Carolyn Johnston1, University of Tasmania Hobart 1University of Tasmania, Hobart, Tasmania, Australia
Abstract
In a therapeutic relationship the care of a patient is the doctor’s first concern, whereas the duties of a researcher are focussed in an entirely different direction, to produce generalised knowledge for the benefit of society. In personalised genomic research clinicians may have a role in recruiting their patients to genomic research studies and then translating results into clinical care, so the boundaries between clinical care and research are blurred. This liminal space between research result and translation focusses attention on the scope of the fiduciary duty of a clinician as researcher.
Australian judges have been more circumspect than their North American counterparts in their recognition of the scope of fiduciary duties. Australian orthodoxy points to only proscriptive fiduciary duties, focussing on the protection of property and financial interests of the beneficiary.
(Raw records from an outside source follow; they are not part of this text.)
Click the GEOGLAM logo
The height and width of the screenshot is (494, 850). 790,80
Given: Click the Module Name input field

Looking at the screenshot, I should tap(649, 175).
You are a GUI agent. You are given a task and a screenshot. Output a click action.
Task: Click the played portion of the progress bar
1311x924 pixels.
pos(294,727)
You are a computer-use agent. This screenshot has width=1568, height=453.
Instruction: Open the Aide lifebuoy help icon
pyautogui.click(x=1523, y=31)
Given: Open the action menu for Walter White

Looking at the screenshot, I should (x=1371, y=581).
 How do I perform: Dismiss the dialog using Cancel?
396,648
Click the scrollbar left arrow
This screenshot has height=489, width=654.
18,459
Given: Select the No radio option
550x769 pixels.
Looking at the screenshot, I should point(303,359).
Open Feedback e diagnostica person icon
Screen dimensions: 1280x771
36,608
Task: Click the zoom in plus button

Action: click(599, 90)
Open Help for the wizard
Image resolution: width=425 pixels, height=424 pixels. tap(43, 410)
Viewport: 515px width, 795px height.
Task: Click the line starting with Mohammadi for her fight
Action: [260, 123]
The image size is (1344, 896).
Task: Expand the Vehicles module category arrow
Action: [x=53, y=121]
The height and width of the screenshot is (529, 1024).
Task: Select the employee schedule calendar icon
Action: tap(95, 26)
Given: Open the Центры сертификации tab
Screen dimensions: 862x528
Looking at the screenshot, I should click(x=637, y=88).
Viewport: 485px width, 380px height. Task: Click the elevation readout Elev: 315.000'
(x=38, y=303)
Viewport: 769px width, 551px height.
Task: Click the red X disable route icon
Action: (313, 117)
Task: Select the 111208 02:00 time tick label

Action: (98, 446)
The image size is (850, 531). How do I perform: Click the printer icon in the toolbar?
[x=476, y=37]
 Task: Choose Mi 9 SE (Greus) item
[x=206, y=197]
But the application of fiduciary law may give legal effect to ethical duties of doctors (Grubb, 1994). If robust ethical arguments can be made for the return of uninterpreted genomic sequence data (Thorogood, 2018) to participants in genomic precision medicine studies, fiduciary obligations can provide the legal structure by which these duties are given effect.
This presentation explores the fiduciary obligations of clinician as researcher and argues that the scope of fiduciary duties should extend to the provision of genomic research data, to their patient who asks for it, even if it is not part of clinical care and has no therapeutic application.
Biography
Carolyn is research fellow at University of Tasmania conducting doctrinal and qualitative research on the Returning Raw Genomic Data: Patient Autonomy or Legal Minefield? project (2020 MRFF grant). She teaches at Monash Bioethics Centre, Monash University and is Clinical Ethicist at Monash Children’s Hospital.